Escribo estas líneas durante la jornada electoral del domingo 28 de mayo. He recorrido esta mañana algunas calles de la localidad donde habito actualmente y he contemplado, no sin inquietud, la saña con que supuestos demócratas, progresistas y gente así han pintarrajeado y destrozado carteles propagandísticos del “enemigo”. Saña, no otra cosa. Entiendo la pequeña gamberrada de pintar bigotes o poner subtítulos a un cartel electoral, del estilo “Que te vote Txapote”, “Fascista”, “Ladrón” y paridas parecidas. No lo justifico, claro está, pero lo entiendo porque somos así, estamos casi siempre muy convencidos de nuestra rectitud moral en lo que concierne al óptimo argumento sobre lo público y al mismo tiempo sentimos la atávica pulsión de ridiculizar y desacreditar al oponente, aunque la acción en sí no sea legítima: la emoción por encima de los propios principios, por supuesto por encima de la ley. No está bien pero bueno, tampoco tiene tanta importancia. No me refiero a la irrelevancia vandálica del zascandil urbano politizado sino al odio prácticamente homicida que algunos han aplicado durante la campaña contra quienes consideran sus enemigos. Homicida, cierto. Odio homicida porque si pudiesen, si se supieran anónimos e impunes en la fechoría, matarían a quienes discrepan. Y eso ya no encaja en los ámbitos de lo natural sino en los síntomas de la psicopatía. Otro ejemplo, puede que más descorazonador: una señora asomada a una ventana, chillando como una loca porque afiliados de Vox han puesto un cartel electoral en una farola frente a su domicilio, quejándose la buena mujer, “mis hijos no tienen por qué ver la foto de un fascista cuando se asomen a la calle”; al final llama a la policía y la guardia urbana le dice que se peine y la señora grita más todavía: “Estamos peor que en el franquismo”.
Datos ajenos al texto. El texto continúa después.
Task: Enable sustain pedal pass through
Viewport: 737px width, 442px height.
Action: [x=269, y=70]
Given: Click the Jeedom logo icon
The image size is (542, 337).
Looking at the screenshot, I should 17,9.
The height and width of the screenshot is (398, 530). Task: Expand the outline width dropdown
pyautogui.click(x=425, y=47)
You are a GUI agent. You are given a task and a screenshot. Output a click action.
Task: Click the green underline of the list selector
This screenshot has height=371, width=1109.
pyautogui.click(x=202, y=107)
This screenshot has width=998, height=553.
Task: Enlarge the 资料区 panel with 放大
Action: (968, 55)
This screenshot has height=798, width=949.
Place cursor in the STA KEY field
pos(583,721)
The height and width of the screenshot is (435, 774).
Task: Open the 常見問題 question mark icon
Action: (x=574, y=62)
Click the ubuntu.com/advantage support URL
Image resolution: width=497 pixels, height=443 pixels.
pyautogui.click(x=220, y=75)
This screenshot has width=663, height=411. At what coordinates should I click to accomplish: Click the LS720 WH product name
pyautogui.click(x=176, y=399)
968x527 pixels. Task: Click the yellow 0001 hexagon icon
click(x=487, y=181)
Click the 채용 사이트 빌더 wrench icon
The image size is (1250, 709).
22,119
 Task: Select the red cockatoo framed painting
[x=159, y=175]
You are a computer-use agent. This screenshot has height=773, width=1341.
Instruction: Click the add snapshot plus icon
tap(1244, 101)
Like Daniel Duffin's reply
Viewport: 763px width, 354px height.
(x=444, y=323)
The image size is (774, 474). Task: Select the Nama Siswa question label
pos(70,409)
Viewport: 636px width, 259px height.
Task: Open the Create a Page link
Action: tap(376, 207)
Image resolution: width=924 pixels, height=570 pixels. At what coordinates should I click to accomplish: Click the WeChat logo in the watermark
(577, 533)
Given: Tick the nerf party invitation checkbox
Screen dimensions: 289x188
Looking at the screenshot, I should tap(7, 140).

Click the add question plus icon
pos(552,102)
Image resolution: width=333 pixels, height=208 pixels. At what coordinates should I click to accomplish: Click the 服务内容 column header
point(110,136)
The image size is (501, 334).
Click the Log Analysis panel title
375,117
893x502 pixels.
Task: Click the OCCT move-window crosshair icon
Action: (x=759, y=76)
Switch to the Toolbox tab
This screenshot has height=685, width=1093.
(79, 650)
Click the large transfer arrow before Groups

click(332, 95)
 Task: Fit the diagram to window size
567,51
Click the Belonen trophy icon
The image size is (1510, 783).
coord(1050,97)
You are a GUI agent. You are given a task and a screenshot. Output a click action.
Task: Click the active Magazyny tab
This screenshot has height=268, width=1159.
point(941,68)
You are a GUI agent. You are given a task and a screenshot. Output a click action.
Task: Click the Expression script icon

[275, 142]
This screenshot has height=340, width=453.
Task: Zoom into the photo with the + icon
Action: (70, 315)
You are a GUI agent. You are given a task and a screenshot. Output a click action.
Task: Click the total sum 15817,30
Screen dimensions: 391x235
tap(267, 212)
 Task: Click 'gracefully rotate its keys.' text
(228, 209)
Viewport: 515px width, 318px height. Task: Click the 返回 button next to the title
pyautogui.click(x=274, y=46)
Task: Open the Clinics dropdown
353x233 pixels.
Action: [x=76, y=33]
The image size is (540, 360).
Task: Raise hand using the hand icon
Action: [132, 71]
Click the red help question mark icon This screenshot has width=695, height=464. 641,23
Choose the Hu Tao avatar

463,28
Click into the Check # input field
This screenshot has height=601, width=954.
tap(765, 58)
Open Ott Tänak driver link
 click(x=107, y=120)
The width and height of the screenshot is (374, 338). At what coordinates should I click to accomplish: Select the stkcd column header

¿Quién ha tramado y organizado esta feria? ¿Quién se ha empeñado en convertir a cada español en un activista fratricida, convencido de que las urnas y los números de un porcentaje dan derecho a borrar del mapa a quienes molestan? La democracia es todo lo contrario desde mi punto de vista y, espero, desde la perspectiva de cualquier persona que toma el sol y sabe cómo se llama: no es tanto el derecho de las mayorías a gobernar como el derecho de las minorías a seguir siendo, y seguir siendo intactas, sin que la razón mayoritaria las avasalle. Las mayorías que no se imponen a sí mismas y como primera obligación la integridad ideológica, jurídica y cultural de la minoría, serán mayoría en efecto pero también son dictadura. No me aparto de esa idea: las dictaduras no son el gobierno de unos pocos en contra de todos los demás sino el abuso contra lo minoritario, su exterminio político y condena a desaparecer de la vida civil. Y esa es la tendencia que se corresponde hoy con lo cotidiano: el derecho de una mujer alterada a llamar a la policía porque frente a su domicilio alguien ha tenido la osadía de colocar una propaganda política que no le gusta. El corazón tiene razones que la razón no entiende, dice el aserto y es verdad. Lo malo de estos tiempos de infamia en que nos ha tocado vivir es que ese corazón destila un odio funerario que la razón entiende perfectamente. Encima, para degradar el panorama hasta lo intratable, nunca faltará el político —la política, claro, estaba faltando aquí la política—, nunca faltarán el político y la política que argumenten con fruición y vehemencia todas esas razones que ni el corazón ni la razón ni el hígado entienden pero que cuadran perfectamente con el fondo mortal de su discurso. De ahí al manicomio autogestionado, dos crisis de identidad, media de pánico y cuatro pastillas. Sí, no cabe duda: bien venidos a los tiempos del odio.